Il sentiero delle erbe: storia della medicina officinale nei secoli (Introduzione e Prima Parte)
Premessa
Vi presento un nuovo progetto all’interno della rubrica “La via delle erbe”, un viaggio conoscitivo che ho fatto attraverso i secoli, leggendo libri e articoli, visitando monasteri e conventi dove ancora si conservano le antiche farmacie dei semplici, per comprendere l’evoluzione della medicina officinale. Ci fu un tempo in cui la medicina dipendeva interamente dall’utilizzo delle piante medicinali e dalle abilità manuali di chi la praticava. L’uomo comune nell’antichità stava vicino alle piante senza conoscerle col loro nome. Le considerava magiche, adornava con esse gli altari, le teneva davanti alla sua casa e viveva in armonia con loro. Gli antichi usavano le piante quando qualcuno stava male, come dono o offerta, come buon auspicio. La malva, la melissa, la gramigna, la piantaggine, costeggiavano le strade e invadevano i campi, arrivavano alle porte dei primi insediamenti urbani. Nei paesi di campagna, fino a epoche non troppo lontane, le “guaritrici” tanto perseguitate dall’Inquisizione, conoscevano i benefici della natura e li usavano per esorcizzare il male, quello supremo: la malattia. La medicina dotta, nei secoli, non è stata avversa o distante dalle percezioni del popolo, anzi si fondeva con esse, nella ricerca di un comune benessere. Dopo la spaccatura forte e lacerante che ha diviso questi due mondi – la medicina ufficiale dai rimedi fitoterapici di antica memoria, abbandonati per i più efficaci metodi chimici –, oggi il crescente interesse per le piante e le loro proprietà è palese. La validità curativa dei principi presenti in esse trova attualmente il giusto riconoscimento scientifico.
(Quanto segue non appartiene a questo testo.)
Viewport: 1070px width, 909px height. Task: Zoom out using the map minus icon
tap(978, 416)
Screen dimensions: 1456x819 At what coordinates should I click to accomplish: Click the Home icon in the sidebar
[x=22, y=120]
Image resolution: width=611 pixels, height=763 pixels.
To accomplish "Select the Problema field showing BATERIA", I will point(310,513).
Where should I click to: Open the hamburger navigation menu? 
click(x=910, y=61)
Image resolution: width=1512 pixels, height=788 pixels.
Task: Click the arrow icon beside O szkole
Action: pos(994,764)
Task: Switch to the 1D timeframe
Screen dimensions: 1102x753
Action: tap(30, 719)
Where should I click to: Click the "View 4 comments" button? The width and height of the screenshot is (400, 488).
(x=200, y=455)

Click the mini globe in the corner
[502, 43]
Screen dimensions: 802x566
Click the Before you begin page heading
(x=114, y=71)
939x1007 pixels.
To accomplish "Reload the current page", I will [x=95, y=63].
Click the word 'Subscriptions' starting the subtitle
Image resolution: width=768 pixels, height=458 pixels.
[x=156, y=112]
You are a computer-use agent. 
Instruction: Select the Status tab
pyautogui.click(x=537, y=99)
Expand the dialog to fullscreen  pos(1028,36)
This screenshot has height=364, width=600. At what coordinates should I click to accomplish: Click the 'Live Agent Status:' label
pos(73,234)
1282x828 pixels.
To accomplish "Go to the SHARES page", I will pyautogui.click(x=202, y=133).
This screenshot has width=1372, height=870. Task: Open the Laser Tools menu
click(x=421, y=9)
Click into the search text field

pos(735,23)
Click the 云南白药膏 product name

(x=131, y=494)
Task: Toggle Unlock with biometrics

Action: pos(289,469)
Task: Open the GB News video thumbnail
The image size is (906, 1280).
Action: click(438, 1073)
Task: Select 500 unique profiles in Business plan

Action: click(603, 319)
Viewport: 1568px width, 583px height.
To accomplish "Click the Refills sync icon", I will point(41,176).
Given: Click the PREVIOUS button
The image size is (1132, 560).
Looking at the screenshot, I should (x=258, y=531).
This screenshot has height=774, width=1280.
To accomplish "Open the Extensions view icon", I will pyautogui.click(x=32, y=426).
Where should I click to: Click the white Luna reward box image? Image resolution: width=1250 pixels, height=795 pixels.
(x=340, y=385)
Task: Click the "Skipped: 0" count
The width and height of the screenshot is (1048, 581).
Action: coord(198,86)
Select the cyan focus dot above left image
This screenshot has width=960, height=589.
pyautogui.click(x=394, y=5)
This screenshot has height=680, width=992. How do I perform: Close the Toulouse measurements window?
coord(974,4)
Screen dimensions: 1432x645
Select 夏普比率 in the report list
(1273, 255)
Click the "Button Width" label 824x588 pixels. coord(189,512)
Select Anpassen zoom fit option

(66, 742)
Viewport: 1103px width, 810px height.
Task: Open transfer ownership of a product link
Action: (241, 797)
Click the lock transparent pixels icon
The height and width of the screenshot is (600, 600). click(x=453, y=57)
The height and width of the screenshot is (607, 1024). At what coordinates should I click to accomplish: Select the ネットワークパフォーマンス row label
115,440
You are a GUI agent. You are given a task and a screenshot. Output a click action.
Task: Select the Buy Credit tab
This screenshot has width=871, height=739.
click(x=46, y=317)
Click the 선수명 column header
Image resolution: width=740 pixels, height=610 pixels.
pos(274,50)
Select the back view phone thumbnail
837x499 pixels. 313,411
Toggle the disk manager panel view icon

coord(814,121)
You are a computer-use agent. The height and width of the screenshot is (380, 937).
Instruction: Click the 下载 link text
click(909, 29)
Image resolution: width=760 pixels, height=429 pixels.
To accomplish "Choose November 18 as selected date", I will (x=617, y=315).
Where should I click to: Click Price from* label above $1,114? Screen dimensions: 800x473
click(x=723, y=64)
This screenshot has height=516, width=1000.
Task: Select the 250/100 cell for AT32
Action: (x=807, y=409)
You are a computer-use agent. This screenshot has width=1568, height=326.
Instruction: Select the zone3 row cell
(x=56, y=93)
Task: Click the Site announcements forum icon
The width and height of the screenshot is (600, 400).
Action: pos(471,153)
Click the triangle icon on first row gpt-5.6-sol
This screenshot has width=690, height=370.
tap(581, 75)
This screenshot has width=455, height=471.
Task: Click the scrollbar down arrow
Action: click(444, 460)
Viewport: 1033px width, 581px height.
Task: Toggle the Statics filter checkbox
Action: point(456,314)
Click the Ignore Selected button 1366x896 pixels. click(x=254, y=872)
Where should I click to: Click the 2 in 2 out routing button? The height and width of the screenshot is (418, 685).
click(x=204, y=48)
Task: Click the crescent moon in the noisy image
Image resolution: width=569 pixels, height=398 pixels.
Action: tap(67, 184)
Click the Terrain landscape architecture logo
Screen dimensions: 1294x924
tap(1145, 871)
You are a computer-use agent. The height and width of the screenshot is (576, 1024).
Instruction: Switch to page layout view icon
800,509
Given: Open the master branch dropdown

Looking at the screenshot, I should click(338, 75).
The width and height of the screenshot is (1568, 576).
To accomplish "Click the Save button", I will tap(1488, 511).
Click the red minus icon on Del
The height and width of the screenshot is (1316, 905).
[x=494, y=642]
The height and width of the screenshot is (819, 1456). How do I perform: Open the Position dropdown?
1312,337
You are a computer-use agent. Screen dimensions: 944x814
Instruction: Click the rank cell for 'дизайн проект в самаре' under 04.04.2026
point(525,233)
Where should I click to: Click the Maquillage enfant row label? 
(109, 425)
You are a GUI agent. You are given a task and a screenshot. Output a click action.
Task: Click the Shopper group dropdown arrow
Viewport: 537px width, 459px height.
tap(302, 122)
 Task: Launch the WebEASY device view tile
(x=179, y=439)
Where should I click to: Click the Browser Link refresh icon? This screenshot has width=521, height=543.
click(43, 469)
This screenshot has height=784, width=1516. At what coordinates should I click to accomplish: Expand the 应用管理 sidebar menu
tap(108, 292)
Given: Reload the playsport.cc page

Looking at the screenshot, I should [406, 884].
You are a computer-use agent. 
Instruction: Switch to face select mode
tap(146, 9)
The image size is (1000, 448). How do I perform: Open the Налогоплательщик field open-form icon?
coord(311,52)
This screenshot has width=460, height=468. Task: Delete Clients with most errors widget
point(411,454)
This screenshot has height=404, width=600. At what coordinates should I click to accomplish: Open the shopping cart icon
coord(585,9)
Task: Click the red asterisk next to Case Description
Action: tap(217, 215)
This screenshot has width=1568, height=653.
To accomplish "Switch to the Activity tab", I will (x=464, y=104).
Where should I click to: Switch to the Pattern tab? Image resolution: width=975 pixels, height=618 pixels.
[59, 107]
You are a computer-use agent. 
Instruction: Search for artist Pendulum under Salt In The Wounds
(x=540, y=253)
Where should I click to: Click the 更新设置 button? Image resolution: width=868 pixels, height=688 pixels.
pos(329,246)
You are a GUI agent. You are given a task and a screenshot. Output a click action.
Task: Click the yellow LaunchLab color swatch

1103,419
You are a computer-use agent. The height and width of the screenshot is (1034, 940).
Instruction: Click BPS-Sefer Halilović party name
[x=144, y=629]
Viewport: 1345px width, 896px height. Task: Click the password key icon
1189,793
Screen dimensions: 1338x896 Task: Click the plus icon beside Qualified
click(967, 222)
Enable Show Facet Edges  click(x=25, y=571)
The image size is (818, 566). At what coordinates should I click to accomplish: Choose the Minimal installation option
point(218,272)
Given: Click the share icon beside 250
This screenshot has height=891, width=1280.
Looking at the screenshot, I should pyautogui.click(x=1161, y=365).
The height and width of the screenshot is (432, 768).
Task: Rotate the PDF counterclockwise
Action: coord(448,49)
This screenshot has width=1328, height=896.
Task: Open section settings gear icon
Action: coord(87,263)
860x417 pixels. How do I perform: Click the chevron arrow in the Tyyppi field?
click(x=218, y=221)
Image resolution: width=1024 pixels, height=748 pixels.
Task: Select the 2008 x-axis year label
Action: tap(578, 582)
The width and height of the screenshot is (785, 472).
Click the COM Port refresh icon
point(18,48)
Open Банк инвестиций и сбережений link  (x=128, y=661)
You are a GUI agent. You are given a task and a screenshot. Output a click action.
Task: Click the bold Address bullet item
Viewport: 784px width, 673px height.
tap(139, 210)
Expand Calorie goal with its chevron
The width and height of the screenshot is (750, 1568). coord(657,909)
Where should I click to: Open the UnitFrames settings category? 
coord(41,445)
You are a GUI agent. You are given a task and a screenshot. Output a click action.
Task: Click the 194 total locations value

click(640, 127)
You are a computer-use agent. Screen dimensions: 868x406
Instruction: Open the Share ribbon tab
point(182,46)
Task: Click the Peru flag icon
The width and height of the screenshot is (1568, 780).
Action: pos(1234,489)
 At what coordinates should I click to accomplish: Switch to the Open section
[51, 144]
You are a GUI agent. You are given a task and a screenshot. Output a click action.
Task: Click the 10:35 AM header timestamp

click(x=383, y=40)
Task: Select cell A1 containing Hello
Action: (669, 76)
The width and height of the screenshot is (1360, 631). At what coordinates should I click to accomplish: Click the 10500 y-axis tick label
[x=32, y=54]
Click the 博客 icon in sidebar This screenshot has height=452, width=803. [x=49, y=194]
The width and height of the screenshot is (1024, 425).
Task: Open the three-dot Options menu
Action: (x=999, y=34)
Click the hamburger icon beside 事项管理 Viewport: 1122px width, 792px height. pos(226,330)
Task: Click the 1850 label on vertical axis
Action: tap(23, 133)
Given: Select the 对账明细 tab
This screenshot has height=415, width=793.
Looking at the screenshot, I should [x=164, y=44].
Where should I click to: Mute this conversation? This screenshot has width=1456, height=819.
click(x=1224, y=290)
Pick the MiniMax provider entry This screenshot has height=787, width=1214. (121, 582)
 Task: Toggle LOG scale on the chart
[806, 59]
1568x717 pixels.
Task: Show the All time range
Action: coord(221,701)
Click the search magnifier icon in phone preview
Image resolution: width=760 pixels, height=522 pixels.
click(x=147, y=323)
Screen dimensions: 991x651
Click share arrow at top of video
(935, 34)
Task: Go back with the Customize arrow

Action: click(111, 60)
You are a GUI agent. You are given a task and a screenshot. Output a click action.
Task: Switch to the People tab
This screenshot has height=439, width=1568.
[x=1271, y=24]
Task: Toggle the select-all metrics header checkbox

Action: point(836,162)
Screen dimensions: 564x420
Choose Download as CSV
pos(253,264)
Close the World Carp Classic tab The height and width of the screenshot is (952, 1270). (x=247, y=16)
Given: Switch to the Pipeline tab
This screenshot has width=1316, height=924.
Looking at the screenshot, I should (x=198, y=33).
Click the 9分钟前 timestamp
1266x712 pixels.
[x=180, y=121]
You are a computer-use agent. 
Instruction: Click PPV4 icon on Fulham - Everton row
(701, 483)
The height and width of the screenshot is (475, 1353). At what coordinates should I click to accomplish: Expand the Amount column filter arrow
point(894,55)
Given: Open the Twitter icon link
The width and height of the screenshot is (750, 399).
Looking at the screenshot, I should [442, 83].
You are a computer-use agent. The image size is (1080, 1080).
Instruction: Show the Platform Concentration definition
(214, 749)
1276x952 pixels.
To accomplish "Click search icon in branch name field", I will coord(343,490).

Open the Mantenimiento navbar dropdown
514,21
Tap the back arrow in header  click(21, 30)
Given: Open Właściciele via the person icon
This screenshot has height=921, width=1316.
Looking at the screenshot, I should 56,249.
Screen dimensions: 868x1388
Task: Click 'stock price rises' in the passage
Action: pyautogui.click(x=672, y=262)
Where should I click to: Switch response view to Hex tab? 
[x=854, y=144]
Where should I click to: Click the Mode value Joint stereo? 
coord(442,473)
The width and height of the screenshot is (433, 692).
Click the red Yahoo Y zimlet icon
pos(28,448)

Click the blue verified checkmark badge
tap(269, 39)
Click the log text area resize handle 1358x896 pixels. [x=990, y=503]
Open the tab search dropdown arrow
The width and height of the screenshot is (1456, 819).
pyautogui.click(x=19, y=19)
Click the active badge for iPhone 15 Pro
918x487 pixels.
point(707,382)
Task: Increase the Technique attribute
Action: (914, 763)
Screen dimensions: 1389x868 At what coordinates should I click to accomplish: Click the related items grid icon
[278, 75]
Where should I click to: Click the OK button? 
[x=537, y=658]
Gli articoli che seguiranno non sono stati scritti da un medico o da un erborista, non ci sono pretese di scientificità (per quelle si rimanda a volumi e articoli di grandi autori titolati), si tratta semplicemente di un percorso di vita fatto esplorando i doni della natura e le conoscenze antiche che li circondano. Quella conoscenza che ci guida verso un sentiero perduto tra la polvere del tempo e delle civilizzazioni, verso un ricongiungimento con la madre terra che noi, figlioli prodighi, troppe volte disattendiamo. Per fare questo percorso invito i lettori a ripercorrere la storia della medicina nei millenni che di seguito verrà pubblicata: dalle tavolette di argilla dei Sumeri e dal Papiro di Erbes degli Egizi, ai trattati di medicina degli antichi Greci; dai monasteri del Medioevo e dalla Scuola di Salerno, fino alle intuizioni degli alchimisti nel Rinascimento; dalle rivoluzioni scientifiche del XVII secolo alle conquiste della medicina del secolo passato.
La prima parte di questo progetto, che diventerà in futuro un libro più approfondito, ripercorrerà proprio questa storia, dal tempo in cui la distinzione tra medicina dotta e popolare ancora non esisteva, quando addirittura la magia e la medicina non erano distinte. Seguendo i sentieri nei secoli, attraverso personaggi e storie, cercando di tratteggiare una via maestra che ci riconduca ai giorni nostri.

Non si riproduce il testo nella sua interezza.